## Work instructions
Leaving pictures out, repeat word for word the line that has "The height and width of the screenshot is (630, 946)." and each line that follows it to the end of the listing.

.....

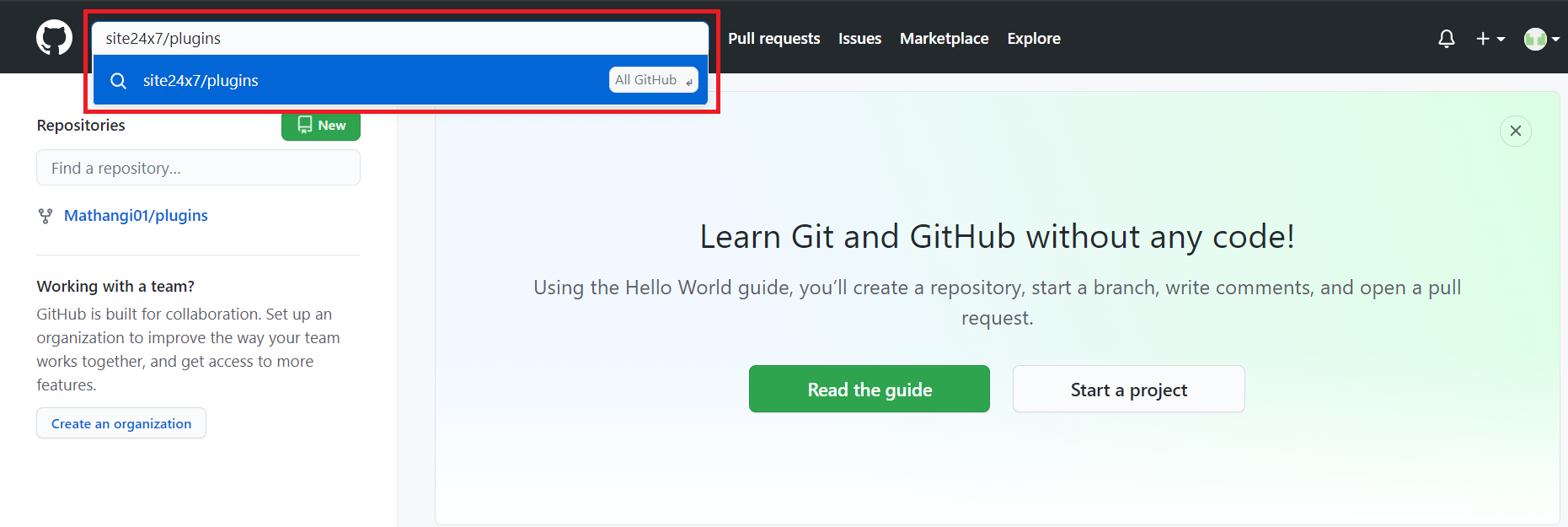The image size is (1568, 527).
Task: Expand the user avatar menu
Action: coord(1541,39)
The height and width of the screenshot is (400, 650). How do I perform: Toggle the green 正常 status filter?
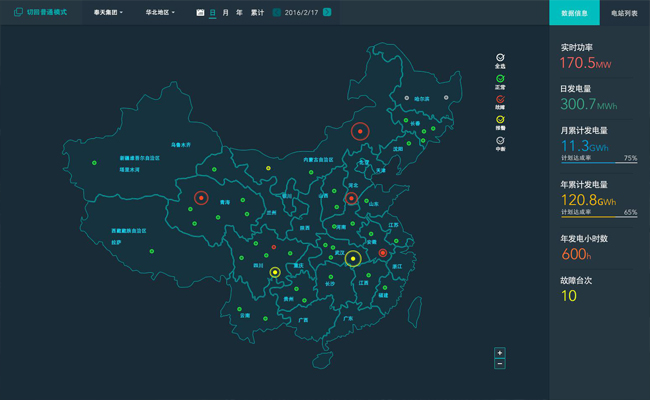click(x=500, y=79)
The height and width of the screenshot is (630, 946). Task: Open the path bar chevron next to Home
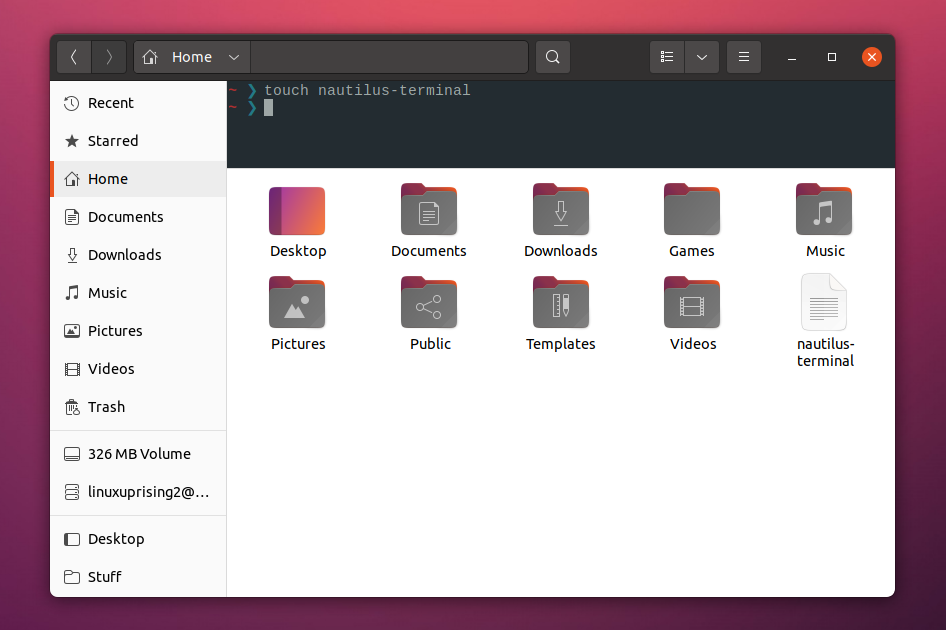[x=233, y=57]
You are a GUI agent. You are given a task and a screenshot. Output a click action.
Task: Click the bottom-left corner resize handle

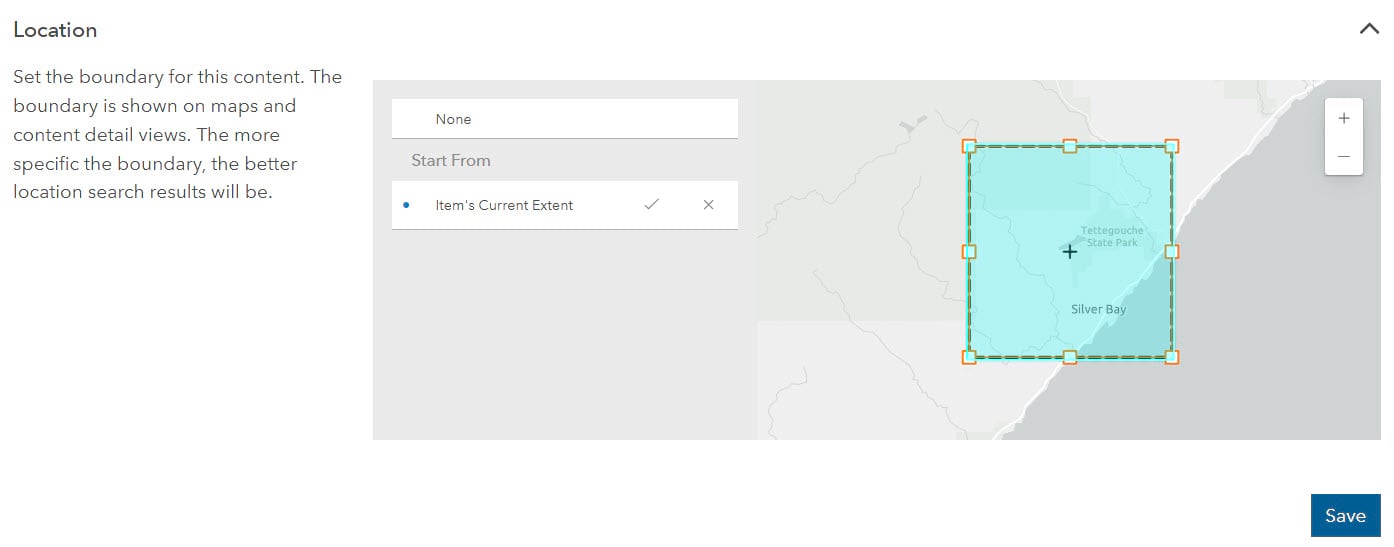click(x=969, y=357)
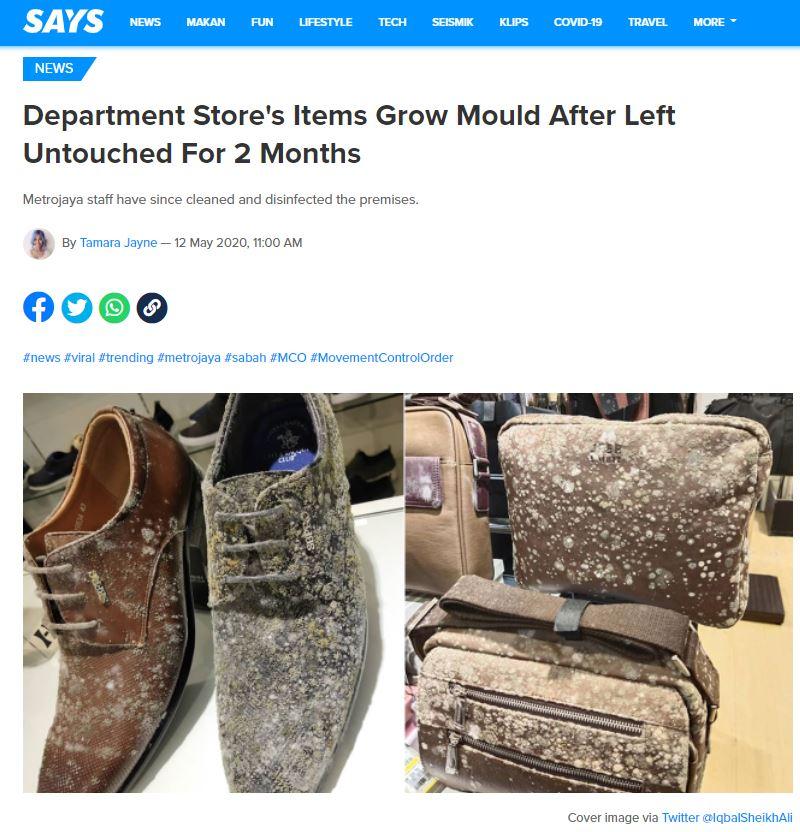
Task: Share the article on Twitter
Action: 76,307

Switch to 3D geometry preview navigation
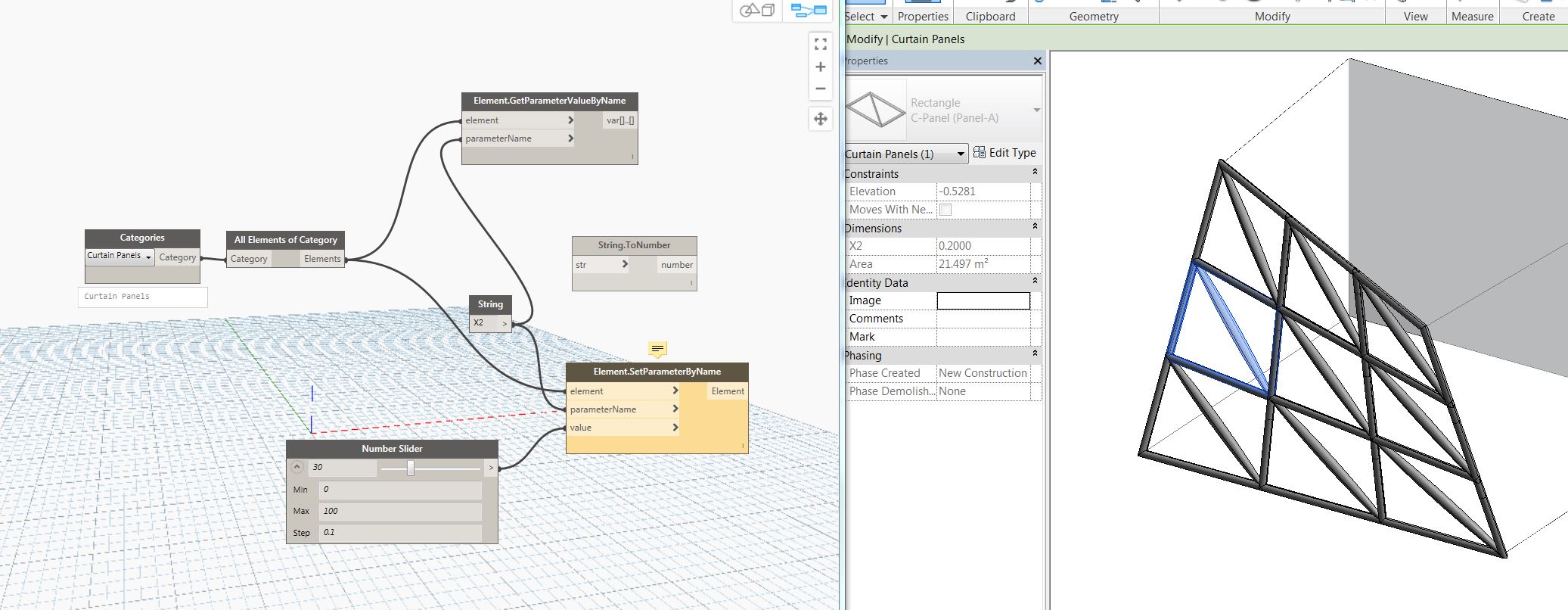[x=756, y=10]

.....

## Exercise result
The height and width of the screenshot is (630, 946). Task: Open the path bar chevron next to Home
[x=233, y=57]
You are a GUI agent. You are given a task and a screenshot. Output a click action.
Task: Click the bottom-left corner resize handle

click(x=969, y=357)
Task: Share the article on Twitter
Action: 76,307

Switch to 3D geometry preview navigation
[x=756, y=10]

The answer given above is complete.